I don’t have a problem with a fun ladies’ night out. Some girl friends and I get together on a regular basis, we call ourselves the ATP (Afternoon Tea People) and we have a great time. I also write for a sisterhood blogging collective over at SheLoves Magazine where I have loved the fellowship I have found with those women.
What I take issue with is the alarming proportion of events in Christian communities that are segregated by gender. There are women’s retreats, men’s breakfasts, mom’s prayer group, ladies’ Bible study, etc. it feels like Christian Culture is obsessed with wedging a thick divide between the two genders. As I said to my Raising Children UnFundamentalist FB Group, I simply do not think it is a healthy culture to reflect to our children. Here are five reasons why:
1. It excludes intersex and transgender people. I know, I know, many people are uncomfortable with the “blurring” of gender distinctions. Well, I am sorry but it is a fact that intersex people exist. It is also a fact that transgender people are among us, identifying as a different gender than their biological anatomy. And guess what? They are children, young adults, and they are in your communities. What message are we sending by further isolating their already marginalized existence? And what is the church’s responsibility towards the most invisible people among us?
2. Women like bacon too. Often gender specific events are coordinated with stereotypical gender activities and too many of us are tired of conforming to a narrow mold of man/womanhood. Some of us like cutesy, crafty things but we also want pancakes and BBQ. And not all men are into testosterone in hyperdrive events like this one: Meat, Message, and Mayhem. (Events include: weight bench contest, football toss, and bull riding, featuring a special speaker who is a former WWF wrestler.) Sounds more like mayhem than message to me. What irritates me most however, is the intellectual divide, where women events tend to be fluffier, as if we aren’t capable of having substantial theological discussions along with our brothers in the church. These are not-so-subtle traces of patriarchy preventing women from rising to leadership in the church and it is not okay.
3. We need to learn from one another. Gender stereotypes exist because there is some truth in them. There are certain ways most men think and behave that are beyond my intuitive sense. But that makes it all the more important for me to learn from them, especially in matters of faith. God is not gendered, and God exhibits God’s image in every unique person, in both men and women, and if we want to continually strive to see more reflections of God, we can’t be shielded from the perspectives of the opposite gender. I want to learn from men, but more importantly, men need to learn from me and other women. This simply needs to be a priority because for too many years of human and church history, women’s voices have been sidelined, and it is time to turn that tide.
4. Providing opportunities to practice non-traditional roles. When I have suggested more co-ed activities, one common excuse I hear is that gender segregated events happen organically because of childcare arrangements. Dads typically work so Moms get a night out while Dads watch the kids. Well, seeing as this is the twenty first century, many moms work and an increasing number of Dads are staying at home. Our family schedules are not dictated strictly across gender lines anymore. Church ministries should consider meeting the needs of modern families.
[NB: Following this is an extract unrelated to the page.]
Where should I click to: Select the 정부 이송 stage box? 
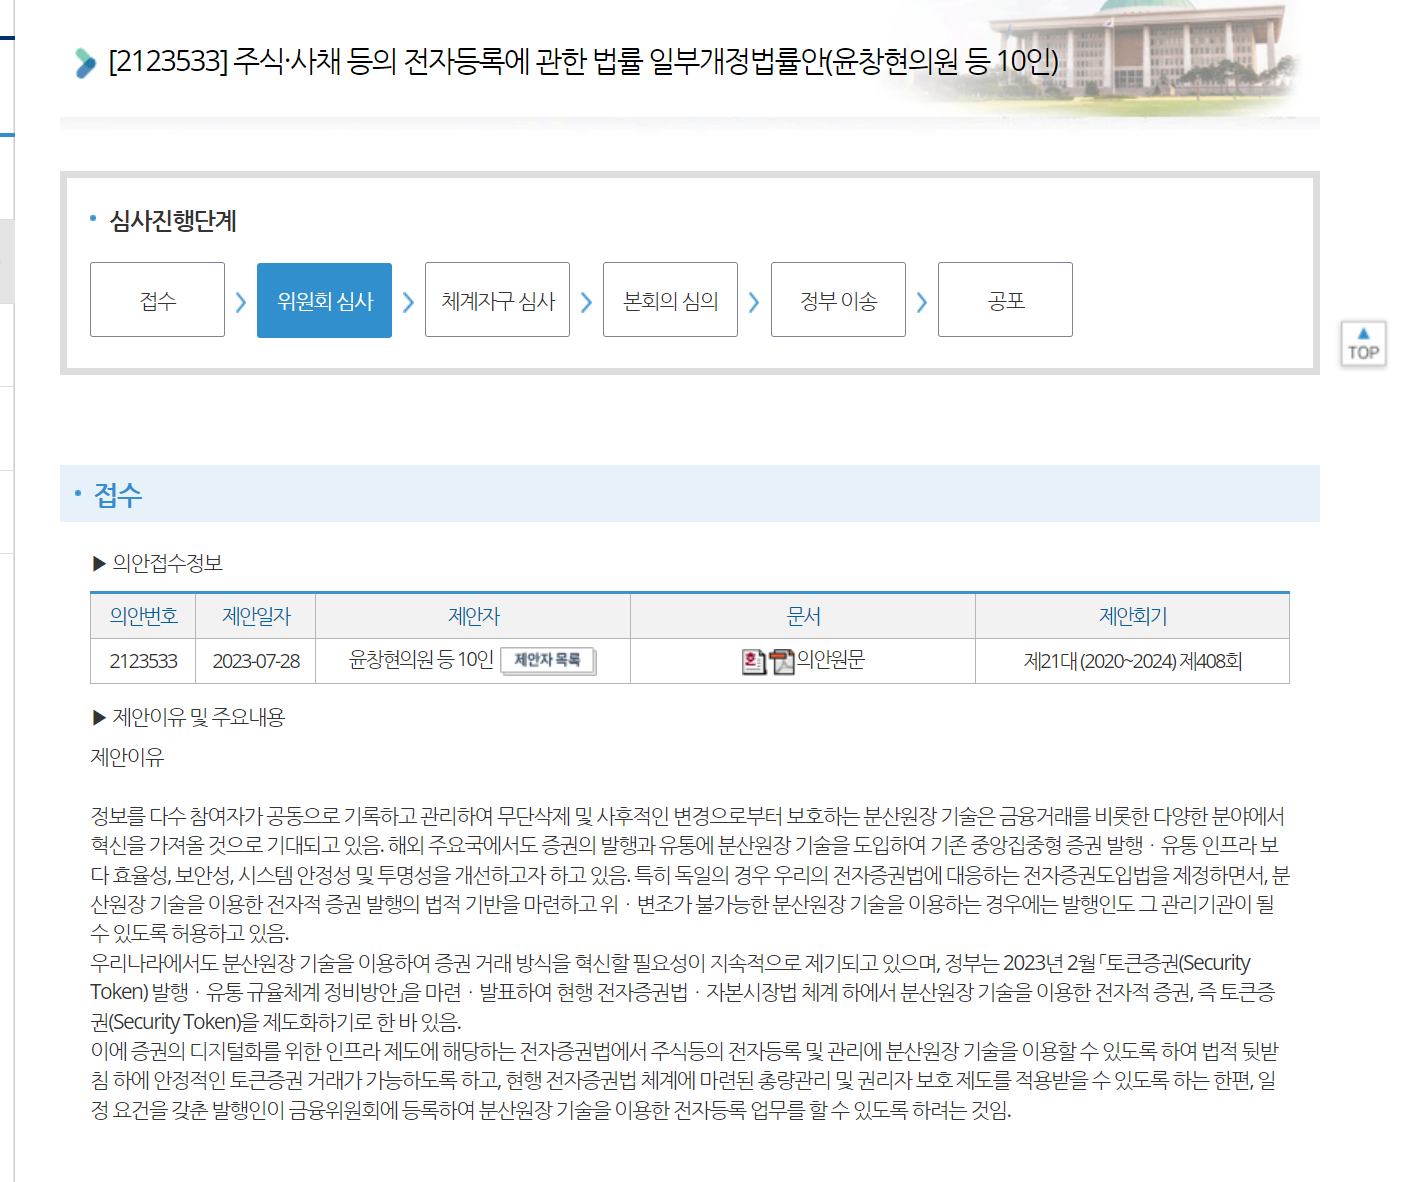(x=838, y=300)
5. Learning (and modeling) healthy boundaries. At the root of all of this gender segregation lies the same old fundamentalist fears: it’s simply too messy if wives start falling in love with other people’s husbands. It’s easier to be above reproach, stay far away from temptation, and put up a good pretense that we all are thriving in safe, happy marriages.
But aren’t you tired of being afraid of authentic human relationships? I know I am. Aren’t you afraid of what we’re missing out on by staying safe? I don’t know what might happen if we allow men and women to share in more activities together, to seek after God together, to practice resurrection life together, maybe it would be messier. Most likely, it will be. But we will never figure out how to relate to each other in authentic community if we don’t have the opportunities to try. How can we learn from opposite genders in a way that draws us into deeper relationship with God without compromising healthy boundaries as married, singles, divorced, and transgender people in relationship with one another? How will our children, who will eventually venture into a world with male, female and queer coworkers cultivate skills to develop healthy relationships with others if they don’t see it modeled by their parents and the people in their community?
Like I’ve said, I am not saying we can never have a fun ladies night out or do gender specific activities ever. Certainly, when I was nursing my babies, I needed the camaraderie of other nursing mothers to lament nipple pain. I simply think perhaps we have overestimated the importance of such events at the expense of experiencing a fuller range of our humanity within Christian communities.
I think that dividing wall has been artificially built out of fear, and it’s time to tear it down.